## PROMPT:
Recast the entries from the line that contains "has height=1080, width=1920." through the line that contains "close-window-icon: ✕ is" as a two-column CSV with the headers input and output. Give one row per entry, with its text under input and its answer under output, each in a quoted field with line breaks turned into spaces.

## EXTRACTED DATA:
--- START ---

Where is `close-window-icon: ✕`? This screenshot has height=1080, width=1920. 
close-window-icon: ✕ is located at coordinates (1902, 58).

--- END ---
--- START ---

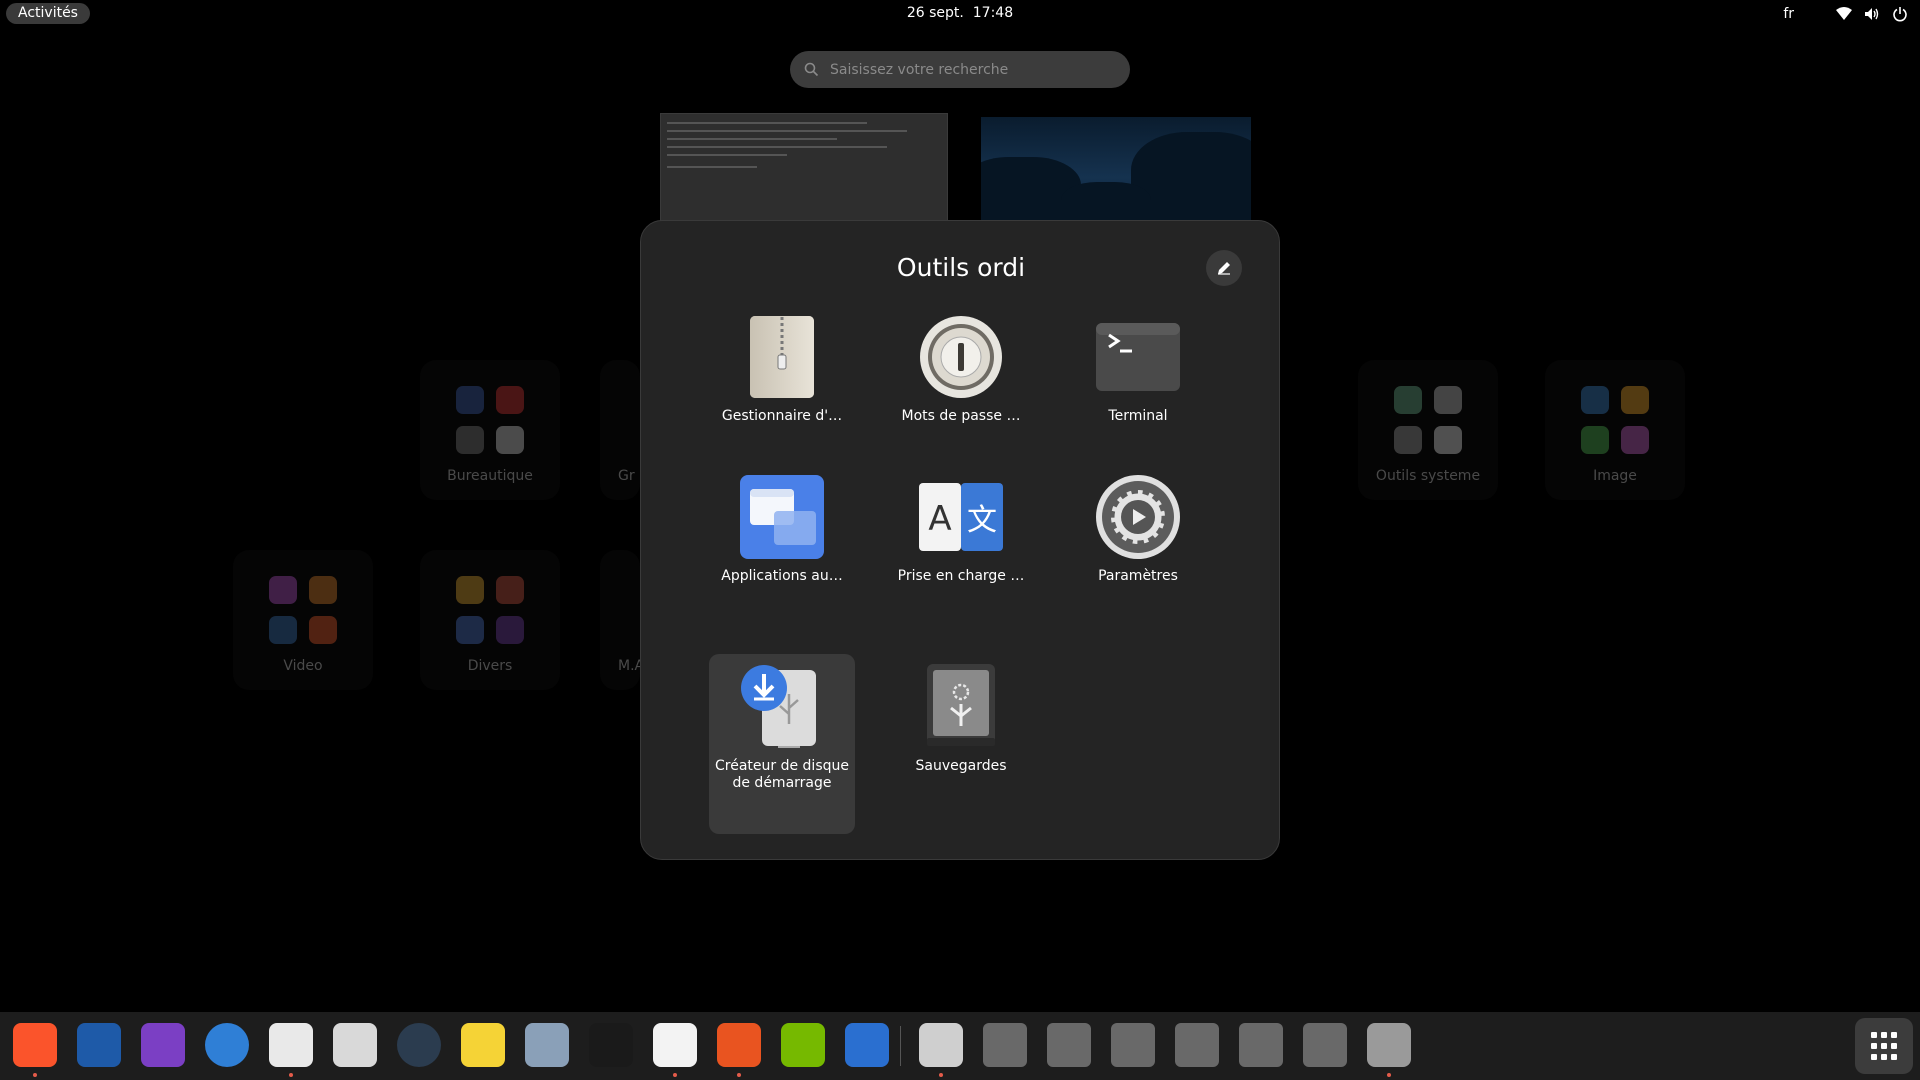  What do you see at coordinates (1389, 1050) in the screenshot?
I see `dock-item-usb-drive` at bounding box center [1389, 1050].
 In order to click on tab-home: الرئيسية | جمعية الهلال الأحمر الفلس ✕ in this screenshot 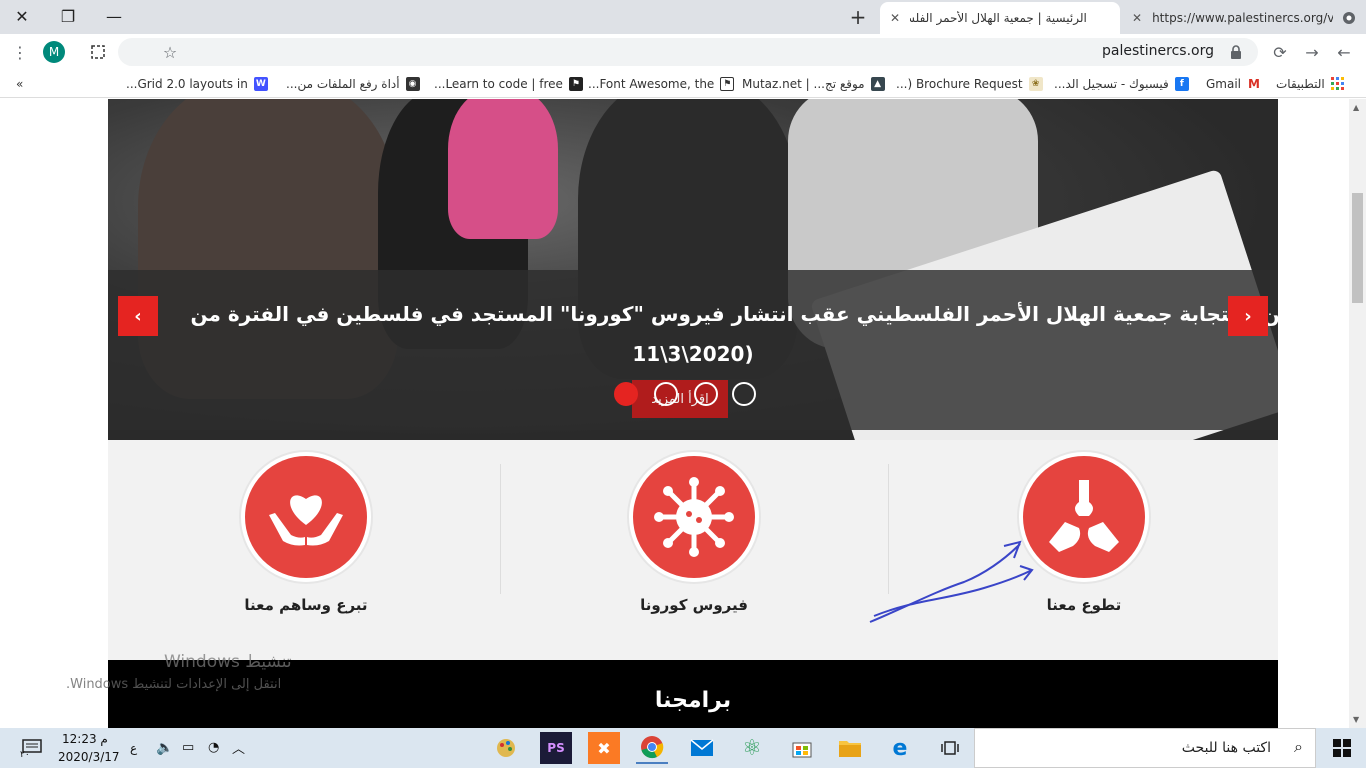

--- END ---
--- START ---

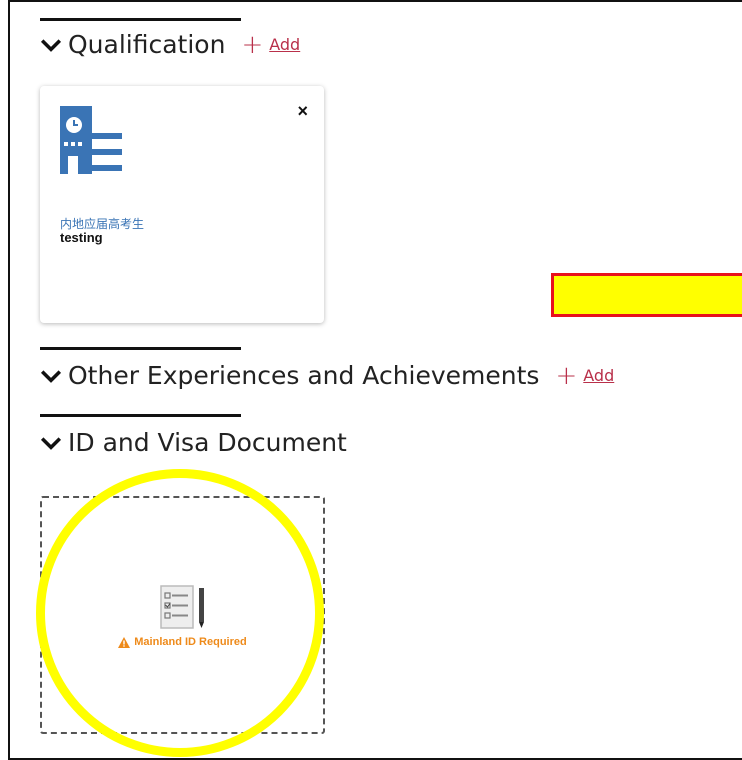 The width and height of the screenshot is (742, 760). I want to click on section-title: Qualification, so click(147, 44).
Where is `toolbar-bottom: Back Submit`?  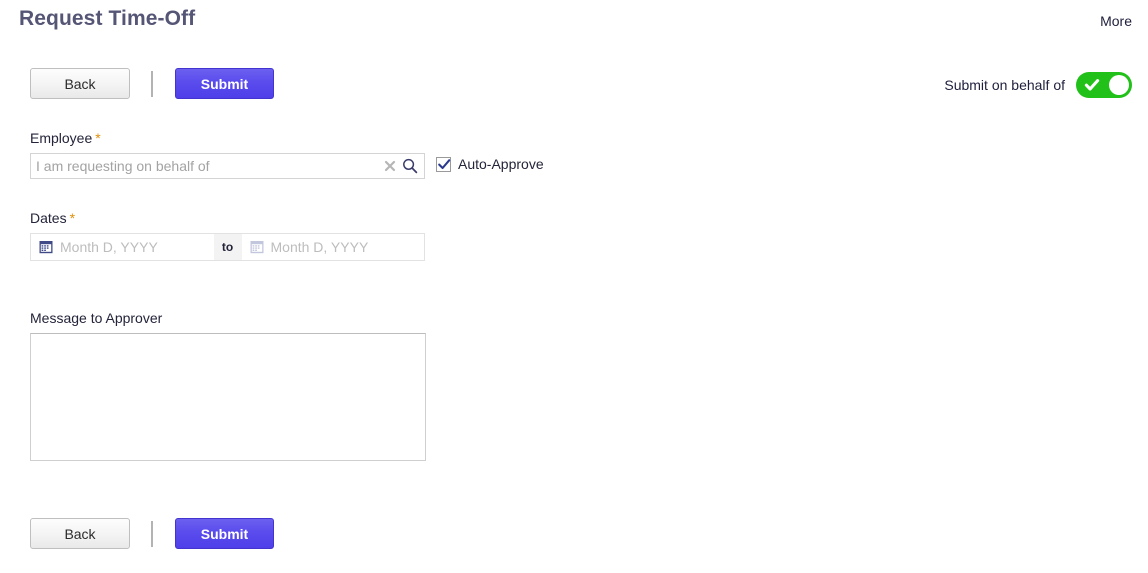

--- END ---

## TASK OUTPUT:
input,output
"Where is `close-window-icon: ✕`? This screenshot has height=1080, width=1920.","close-window-icon: ✕ is located at coordinates (1902, 58)."